TAHLEQUAH – The Cherokee Nation Supreme Court unanimously ruled on Feb. 22 that the language “by blood” is void, and should be removed from the tribe’s laws, including provisions within the Constitution.
The decision was in response to the 2017 federal Cherokee Nation v. Nash case that determined Freedmen citizens have full rights as CN citizens, including the right to run for elected office, based on the Treaty of 1866.
Attorney General Sara Hill recently requested that the Supreme Court issue an order to close the issue by striking the “by blood” references in the Constitution, based on the 2017 federal ruling.
“The federal court and Cherokee Nation Supreme Court concluded in 2017 that Cherokee Nation is bound by the Treaty of 1866 to recognize descendants of Cherokee Freedmen as full citizens. Cherokee Nation has abided by those court orders and will continue to do so,” Hill said. “Provisions in Cherokee Nation’s Constitution and laws that deny descendants of Freedmen all the rights and obligations of Cherokee citizenship violate our 155-year-old treaty obligations and are void.

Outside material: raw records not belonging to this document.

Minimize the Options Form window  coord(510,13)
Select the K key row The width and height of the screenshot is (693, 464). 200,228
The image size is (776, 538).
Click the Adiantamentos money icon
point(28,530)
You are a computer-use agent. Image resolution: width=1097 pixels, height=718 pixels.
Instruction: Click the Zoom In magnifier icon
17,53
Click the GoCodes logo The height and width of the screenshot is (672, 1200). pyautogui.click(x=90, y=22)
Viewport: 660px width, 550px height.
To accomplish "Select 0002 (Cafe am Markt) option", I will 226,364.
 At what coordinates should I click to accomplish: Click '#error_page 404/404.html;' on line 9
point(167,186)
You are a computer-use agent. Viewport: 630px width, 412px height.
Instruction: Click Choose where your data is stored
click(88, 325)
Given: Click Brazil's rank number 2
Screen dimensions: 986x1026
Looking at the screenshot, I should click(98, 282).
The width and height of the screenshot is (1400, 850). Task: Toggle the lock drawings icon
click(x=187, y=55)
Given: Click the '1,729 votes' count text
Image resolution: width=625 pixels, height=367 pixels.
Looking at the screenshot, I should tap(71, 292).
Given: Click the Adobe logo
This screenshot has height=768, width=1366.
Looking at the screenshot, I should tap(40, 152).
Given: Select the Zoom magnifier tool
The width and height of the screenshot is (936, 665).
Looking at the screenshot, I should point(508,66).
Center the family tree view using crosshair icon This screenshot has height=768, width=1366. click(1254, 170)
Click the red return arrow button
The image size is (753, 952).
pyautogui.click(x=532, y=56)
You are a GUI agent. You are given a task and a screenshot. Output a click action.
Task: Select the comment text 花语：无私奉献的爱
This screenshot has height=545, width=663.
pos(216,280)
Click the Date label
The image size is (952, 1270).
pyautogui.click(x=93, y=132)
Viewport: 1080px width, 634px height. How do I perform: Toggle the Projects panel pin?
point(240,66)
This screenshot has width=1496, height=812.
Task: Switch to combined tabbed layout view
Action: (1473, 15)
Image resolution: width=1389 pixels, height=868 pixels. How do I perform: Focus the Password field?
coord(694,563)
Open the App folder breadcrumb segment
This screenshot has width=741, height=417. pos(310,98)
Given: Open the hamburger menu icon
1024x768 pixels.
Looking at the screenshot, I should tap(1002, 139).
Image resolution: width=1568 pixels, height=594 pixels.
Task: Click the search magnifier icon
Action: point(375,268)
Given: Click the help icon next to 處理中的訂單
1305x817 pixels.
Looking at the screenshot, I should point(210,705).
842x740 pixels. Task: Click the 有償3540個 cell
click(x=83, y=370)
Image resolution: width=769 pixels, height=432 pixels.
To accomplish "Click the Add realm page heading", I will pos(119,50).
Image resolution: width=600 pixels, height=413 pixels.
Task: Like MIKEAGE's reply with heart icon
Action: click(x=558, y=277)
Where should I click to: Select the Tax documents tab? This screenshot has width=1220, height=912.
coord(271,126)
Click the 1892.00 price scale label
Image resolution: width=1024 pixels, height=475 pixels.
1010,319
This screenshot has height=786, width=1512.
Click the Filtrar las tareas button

Cherokee citizens of Freedmen descent are simply this: Cherokee citizens.”
The Supreme Court on Feb. 22 granted Hill’s motion.
“Today’s unanimous opinion in SC-2017-07 holds that the words by blood are void, were never valid from inception, and must be removed wherever found throughout our tribal law when said words are used in reference to the Dawes Rolls. In doing so, the Court recognizes the importance of the 1866 Treaty for purposes of our nation’s prospective sovereignty and the underpinnings of citizenship,” the Supreme Court order states.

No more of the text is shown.